▶ [Task description]: Whenever the word "chevron" turns up in a line below, that line should be copied.

▶ [Exercise inputs]:
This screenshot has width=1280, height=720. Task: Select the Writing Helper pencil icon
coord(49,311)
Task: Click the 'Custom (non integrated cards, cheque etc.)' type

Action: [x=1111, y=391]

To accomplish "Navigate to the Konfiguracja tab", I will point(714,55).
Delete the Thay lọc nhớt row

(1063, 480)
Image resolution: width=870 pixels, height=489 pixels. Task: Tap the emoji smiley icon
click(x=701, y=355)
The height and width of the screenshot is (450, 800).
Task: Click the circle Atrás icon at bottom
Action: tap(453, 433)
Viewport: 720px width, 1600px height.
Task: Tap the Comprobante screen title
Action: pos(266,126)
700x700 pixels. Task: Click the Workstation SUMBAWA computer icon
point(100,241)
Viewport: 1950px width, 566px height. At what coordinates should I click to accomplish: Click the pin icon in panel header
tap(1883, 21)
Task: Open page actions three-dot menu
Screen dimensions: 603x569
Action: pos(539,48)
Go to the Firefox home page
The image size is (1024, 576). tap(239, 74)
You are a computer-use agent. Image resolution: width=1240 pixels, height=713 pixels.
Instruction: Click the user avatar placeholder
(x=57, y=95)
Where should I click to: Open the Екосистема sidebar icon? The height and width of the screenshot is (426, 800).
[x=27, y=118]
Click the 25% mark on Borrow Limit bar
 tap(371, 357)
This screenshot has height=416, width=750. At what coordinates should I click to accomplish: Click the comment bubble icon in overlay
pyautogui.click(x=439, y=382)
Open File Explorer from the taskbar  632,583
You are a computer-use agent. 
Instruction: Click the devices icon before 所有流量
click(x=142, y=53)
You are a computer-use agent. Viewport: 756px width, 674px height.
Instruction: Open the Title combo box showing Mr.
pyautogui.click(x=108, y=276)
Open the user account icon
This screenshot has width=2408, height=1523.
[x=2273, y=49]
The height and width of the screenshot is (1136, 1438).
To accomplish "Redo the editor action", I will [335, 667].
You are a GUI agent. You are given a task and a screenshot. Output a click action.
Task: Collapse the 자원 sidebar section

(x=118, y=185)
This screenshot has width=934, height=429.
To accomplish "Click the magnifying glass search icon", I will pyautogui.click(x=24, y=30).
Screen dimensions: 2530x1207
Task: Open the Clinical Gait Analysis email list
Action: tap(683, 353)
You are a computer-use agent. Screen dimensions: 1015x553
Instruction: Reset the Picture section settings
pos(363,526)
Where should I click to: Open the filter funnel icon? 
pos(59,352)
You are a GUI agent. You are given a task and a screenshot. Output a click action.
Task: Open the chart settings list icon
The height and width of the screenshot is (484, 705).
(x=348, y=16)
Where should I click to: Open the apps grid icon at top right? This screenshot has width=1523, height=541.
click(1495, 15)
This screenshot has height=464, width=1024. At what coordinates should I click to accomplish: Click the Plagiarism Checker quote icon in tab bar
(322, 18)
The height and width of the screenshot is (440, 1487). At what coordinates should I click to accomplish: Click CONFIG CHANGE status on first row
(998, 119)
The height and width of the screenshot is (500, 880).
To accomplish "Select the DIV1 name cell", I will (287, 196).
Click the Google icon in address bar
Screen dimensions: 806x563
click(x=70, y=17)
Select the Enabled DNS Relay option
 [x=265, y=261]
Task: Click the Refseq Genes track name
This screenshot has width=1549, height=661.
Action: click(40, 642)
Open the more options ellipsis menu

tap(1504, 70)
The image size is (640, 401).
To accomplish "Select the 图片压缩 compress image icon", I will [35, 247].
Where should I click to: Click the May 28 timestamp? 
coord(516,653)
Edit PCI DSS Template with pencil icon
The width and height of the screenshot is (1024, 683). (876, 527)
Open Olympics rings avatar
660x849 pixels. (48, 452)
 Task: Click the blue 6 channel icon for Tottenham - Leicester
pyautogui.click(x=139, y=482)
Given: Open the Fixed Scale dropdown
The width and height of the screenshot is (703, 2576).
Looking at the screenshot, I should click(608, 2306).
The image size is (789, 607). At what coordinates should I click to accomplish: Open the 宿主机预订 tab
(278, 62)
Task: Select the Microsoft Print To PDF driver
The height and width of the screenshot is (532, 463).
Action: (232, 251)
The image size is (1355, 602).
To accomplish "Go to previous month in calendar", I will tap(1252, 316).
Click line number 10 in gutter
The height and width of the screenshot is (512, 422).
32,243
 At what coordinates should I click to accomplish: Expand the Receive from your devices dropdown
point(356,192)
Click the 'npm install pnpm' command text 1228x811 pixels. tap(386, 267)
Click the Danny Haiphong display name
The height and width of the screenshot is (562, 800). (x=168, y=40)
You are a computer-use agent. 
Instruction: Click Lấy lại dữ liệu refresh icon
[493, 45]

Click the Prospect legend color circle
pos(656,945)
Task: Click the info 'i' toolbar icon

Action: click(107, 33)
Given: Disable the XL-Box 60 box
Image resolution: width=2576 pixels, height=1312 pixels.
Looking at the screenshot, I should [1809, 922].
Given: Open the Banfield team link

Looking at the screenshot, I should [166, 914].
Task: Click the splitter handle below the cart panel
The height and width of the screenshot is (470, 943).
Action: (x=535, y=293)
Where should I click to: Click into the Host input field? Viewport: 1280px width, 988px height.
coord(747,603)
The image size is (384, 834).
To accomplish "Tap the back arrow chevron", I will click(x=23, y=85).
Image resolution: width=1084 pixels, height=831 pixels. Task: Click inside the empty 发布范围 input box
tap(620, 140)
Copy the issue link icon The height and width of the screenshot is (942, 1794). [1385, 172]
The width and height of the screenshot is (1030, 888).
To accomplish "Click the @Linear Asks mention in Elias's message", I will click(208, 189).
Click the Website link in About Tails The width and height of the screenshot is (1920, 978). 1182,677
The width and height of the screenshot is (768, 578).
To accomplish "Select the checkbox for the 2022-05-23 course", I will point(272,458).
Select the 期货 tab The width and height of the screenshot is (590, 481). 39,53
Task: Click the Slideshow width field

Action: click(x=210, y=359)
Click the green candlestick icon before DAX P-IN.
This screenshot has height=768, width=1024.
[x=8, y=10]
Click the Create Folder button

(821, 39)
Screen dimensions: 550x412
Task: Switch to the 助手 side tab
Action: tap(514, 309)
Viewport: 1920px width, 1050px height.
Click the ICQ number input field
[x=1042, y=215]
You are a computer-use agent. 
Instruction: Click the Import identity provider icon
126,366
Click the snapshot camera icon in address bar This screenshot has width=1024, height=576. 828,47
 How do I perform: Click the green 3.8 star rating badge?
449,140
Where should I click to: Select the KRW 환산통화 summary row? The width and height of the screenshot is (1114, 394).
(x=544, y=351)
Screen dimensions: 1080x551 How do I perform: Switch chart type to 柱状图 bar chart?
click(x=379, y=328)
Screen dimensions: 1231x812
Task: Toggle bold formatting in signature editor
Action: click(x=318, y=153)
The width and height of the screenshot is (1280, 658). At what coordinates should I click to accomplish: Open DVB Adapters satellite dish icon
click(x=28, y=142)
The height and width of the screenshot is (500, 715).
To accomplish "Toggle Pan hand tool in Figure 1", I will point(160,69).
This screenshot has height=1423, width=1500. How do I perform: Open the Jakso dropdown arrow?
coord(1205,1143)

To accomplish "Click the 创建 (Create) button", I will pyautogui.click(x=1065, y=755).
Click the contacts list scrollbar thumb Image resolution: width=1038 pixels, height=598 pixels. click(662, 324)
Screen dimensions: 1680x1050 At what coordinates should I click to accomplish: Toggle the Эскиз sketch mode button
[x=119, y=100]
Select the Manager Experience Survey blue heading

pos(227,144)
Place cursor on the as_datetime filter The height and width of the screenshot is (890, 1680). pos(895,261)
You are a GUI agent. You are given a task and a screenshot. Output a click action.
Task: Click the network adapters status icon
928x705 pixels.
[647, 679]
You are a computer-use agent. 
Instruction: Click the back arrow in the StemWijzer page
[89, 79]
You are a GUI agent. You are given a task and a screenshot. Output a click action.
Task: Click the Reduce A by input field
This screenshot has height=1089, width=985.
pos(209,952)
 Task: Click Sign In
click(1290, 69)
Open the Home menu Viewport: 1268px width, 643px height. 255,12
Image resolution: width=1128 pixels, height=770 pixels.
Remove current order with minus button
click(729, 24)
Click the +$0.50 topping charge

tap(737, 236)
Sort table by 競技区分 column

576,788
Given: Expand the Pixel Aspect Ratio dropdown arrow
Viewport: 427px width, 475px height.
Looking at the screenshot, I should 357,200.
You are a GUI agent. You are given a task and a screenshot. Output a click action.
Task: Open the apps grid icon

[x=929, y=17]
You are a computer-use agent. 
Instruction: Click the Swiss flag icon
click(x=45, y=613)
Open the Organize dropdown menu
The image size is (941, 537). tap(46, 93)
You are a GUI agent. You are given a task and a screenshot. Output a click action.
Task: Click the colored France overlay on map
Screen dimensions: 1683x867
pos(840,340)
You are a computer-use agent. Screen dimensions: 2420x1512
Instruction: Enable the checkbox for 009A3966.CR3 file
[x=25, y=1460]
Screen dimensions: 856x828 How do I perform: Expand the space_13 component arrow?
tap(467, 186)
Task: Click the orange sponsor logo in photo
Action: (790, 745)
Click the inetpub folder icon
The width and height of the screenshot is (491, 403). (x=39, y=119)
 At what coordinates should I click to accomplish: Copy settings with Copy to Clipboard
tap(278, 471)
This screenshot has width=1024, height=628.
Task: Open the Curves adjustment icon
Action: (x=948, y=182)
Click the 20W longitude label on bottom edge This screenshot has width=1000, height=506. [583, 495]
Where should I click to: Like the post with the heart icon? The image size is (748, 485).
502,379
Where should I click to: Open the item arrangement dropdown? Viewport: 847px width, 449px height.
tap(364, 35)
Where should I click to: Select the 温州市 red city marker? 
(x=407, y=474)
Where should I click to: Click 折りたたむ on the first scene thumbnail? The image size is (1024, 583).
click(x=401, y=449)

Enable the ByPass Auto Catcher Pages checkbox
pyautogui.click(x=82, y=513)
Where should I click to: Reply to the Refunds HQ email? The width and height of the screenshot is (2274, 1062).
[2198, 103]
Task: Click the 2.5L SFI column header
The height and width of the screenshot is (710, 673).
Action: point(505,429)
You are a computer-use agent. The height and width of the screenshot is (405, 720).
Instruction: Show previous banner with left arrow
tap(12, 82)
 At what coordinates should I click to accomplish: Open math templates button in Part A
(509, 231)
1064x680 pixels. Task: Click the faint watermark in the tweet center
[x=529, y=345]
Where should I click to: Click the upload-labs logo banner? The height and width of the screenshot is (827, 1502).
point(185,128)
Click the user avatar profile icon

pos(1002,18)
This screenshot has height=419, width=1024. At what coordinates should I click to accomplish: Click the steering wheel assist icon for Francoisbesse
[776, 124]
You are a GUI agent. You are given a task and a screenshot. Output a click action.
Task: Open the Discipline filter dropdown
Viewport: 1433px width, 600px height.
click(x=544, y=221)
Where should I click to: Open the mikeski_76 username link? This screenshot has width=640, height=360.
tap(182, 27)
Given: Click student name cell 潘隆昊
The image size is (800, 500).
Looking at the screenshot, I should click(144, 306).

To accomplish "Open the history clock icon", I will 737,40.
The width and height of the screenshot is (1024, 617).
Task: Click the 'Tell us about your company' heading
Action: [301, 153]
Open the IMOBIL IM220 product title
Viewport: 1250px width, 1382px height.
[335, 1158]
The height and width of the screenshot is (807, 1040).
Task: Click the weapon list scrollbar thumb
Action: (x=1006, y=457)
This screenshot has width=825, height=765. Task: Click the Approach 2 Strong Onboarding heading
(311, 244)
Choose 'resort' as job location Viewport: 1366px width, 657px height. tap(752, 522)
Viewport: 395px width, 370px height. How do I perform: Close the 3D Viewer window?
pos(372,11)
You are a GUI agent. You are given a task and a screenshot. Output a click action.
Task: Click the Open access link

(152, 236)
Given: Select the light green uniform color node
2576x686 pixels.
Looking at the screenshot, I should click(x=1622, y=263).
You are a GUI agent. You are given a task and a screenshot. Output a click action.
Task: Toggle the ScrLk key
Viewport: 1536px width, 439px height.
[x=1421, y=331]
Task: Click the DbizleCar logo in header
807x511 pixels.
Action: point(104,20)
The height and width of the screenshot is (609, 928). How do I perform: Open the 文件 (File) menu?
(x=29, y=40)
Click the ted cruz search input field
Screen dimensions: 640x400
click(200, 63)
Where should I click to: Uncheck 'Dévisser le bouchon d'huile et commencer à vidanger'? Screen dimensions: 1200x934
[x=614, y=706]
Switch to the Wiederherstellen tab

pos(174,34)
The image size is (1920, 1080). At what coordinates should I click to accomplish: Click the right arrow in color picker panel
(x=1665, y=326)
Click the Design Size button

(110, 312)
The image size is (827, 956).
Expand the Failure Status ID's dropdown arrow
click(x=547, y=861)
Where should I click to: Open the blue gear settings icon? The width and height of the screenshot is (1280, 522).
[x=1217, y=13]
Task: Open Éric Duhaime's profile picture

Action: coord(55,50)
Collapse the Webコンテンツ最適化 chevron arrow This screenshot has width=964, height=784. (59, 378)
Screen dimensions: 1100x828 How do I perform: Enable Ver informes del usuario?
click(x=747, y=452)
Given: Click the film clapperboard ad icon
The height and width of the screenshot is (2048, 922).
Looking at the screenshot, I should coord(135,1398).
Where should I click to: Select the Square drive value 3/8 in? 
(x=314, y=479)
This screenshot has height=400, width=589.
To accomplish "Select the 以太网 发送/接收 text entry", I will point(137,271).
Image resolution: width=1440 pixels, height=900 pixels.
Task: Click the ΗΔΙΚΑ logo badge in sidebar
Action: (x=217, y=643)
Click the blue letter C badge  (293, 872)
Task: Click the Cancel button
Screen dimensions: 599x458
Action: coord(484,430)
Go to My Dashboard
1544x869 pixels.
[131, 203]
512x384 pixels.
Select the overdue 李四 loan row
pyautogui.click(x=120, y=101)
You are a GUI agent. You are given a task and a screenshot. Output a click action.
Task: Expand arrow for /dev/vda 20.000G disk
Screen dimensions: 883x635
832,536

▶ [Task answer]:
To accomplish "Tap the back arrow chevron", I will click(x=23, y=85).
Collapse the Webコンテンツ最適化 chevron arrow This screenshot has width=964, height=784. (59, 378)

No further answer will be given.